▸ **DATA PROVIDED**
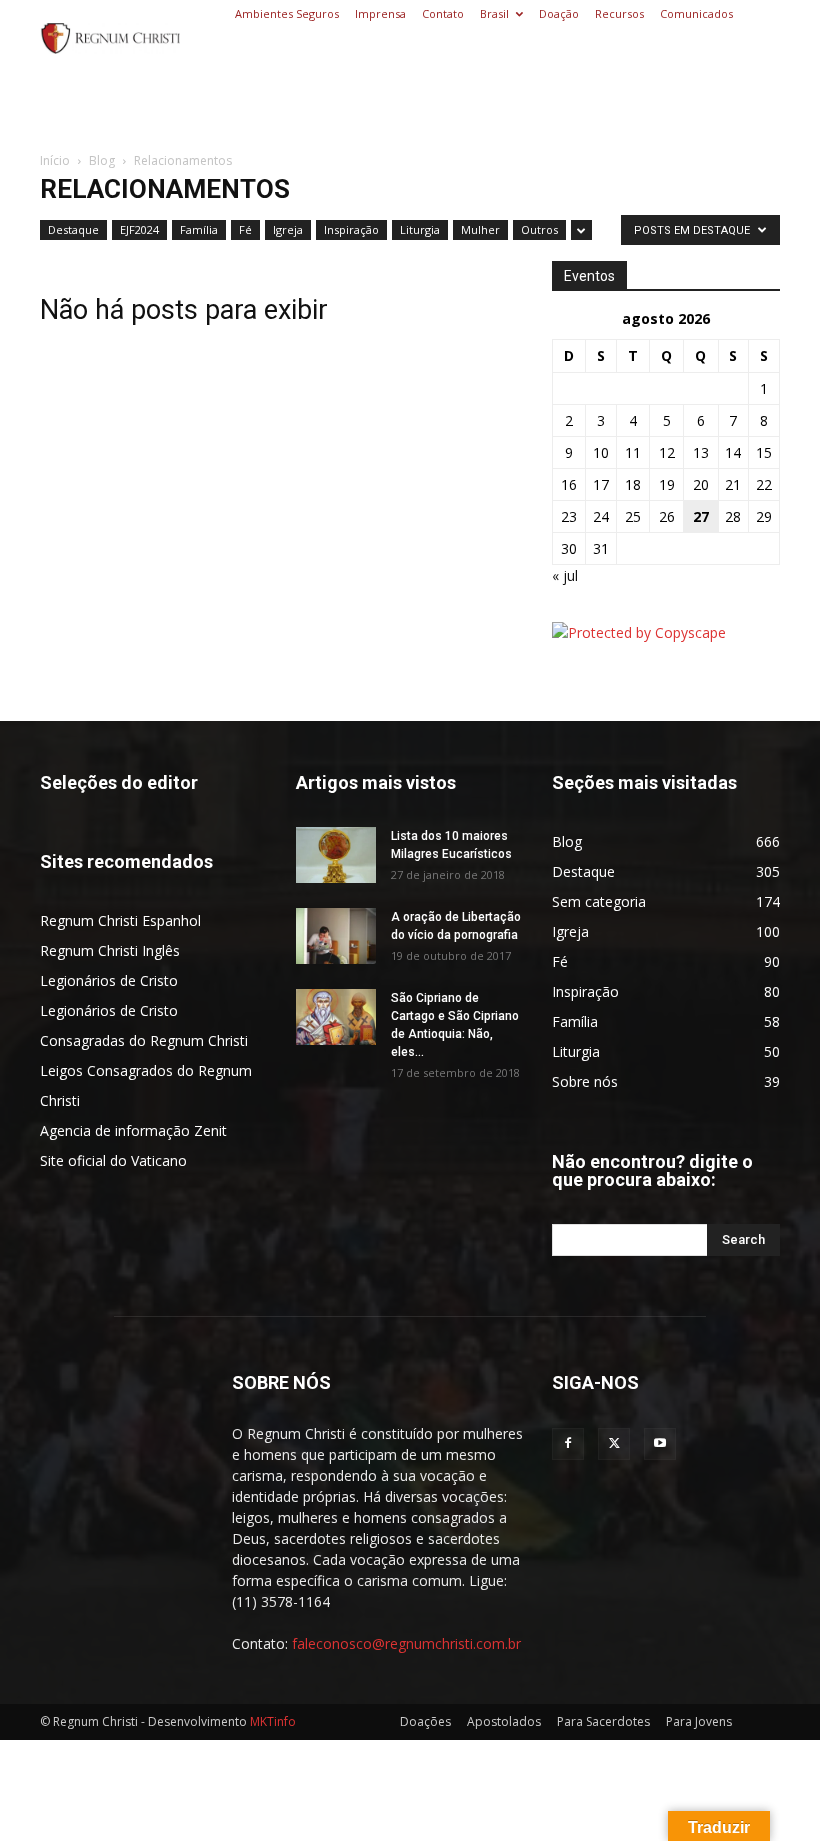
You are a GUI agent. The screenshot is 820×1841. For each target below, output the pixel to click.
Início (55, 160)
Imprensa (380, 13)
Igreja (288, 229)
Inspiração (351, 229)
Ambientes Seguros (287, 13)
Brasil (494, 13)
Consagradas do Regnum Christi (144, 1040)
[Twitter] (614, 1444)
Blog (102, 160)
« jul (565, 575)
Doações (425, 1721)
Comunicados (696, 13)
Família (199, 229)
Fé (245, 229)
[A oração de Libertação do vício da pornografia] (336, 936)
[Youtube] (660, 1444)
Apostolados (504, 1721)
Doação (559, 13)
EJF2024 (139, 229)
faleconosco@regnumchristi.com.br (406, 1643)
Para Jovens (699, 1721)
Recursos (619, 13)
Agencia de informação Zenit (133, 1130)
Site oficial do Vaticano (113, 1160)
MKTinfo (273, 1721)
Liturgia (420, 229)
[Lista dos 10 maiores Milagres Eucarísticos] (336, 855)
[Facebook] (568, 1444)
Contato (443, 13)
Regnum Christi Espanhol (120, 920)
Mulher (480, 229)
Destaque (73, 229)
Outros (539, 229)
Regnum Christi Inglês (110, 950)
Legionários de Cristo (109, 980)
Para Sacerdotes (603, 1721)
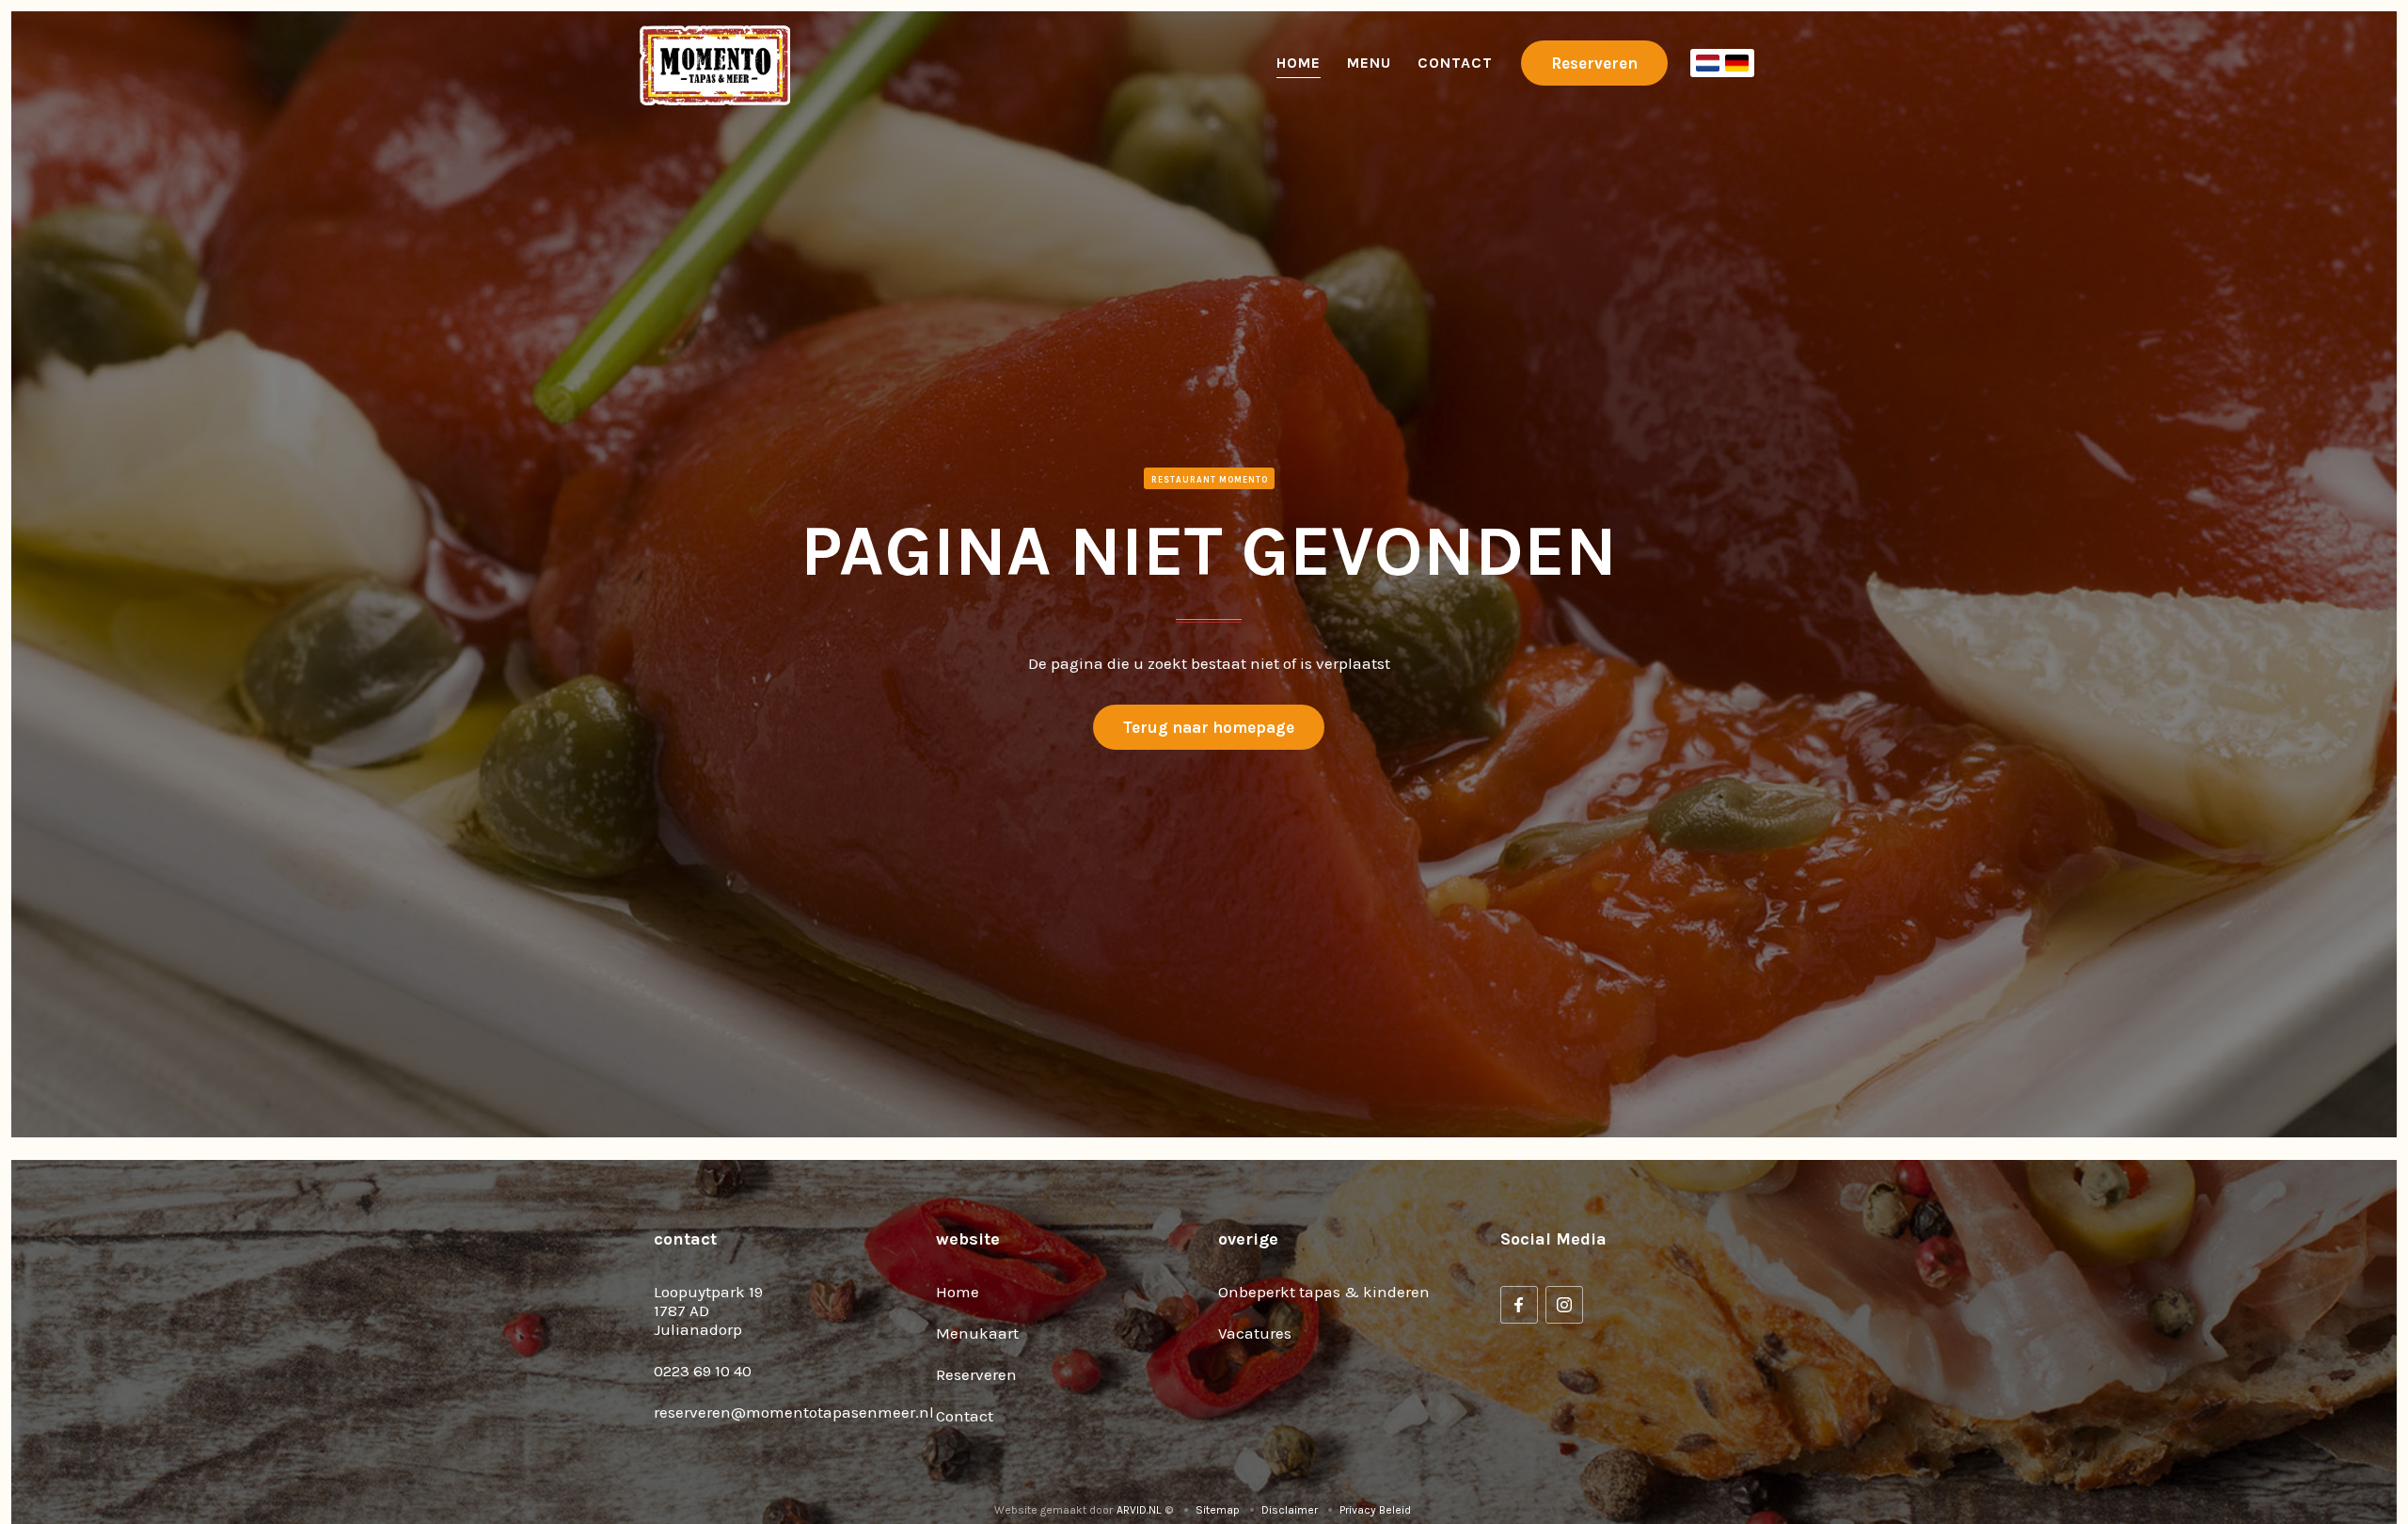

▸ **BRIEF**
Word for word, retype the material above without its pictures.

▸ **OUTPUT BELOW**
You are a GUI agent. The screenshot is 820×1841. For each target below, output the pixel to click.
Início (55, 160)
Imprensa (380, 13)
Igreja (288, 229)
Inspiração (351, 229)
Ambientes Seguros (287, 13)
Brasil (494, 13)
Consagradas do Regnum Christi (144, 1040)
[Twitter] (614, 1444)
Blog (102, 160)
« jul (565, 575)
Doações (425, 1721)
Comunicados (696, 13)
Família (199, 229)
Fé (245, 229)
[A oração de Libertação do vício da pornografia] (336, 936)
[Youtube] (660, 1444)
Apostolados (504, 1721)
Doação (559, 13)
EJF2024 (139, 229)
faleconosco@regnumchristi.com.br (406, 1643)
Para Jovens (699, 1721)
Recursos (619, 13)
Agencia de informação Zenit (133, 1130)
Site oficial do Vaticano (113, 1160)
MKTinfo (273, 1721)
Liturgia (420, 229)
[Lista dos 10 maiores Milagres Eucarísticos] (336, 855)
[Facebook] (568, 1444)
Contato (443, 13)
Regnum Christi Espanhol (120, 920)
Mulher (480, 229)
Destaque (73, 229)
Outros (539, 229)
Regnum Christi Inglês (110, 950)
Legionários de Cristo (109, 980)
Para Sacerdotes (603, 1721)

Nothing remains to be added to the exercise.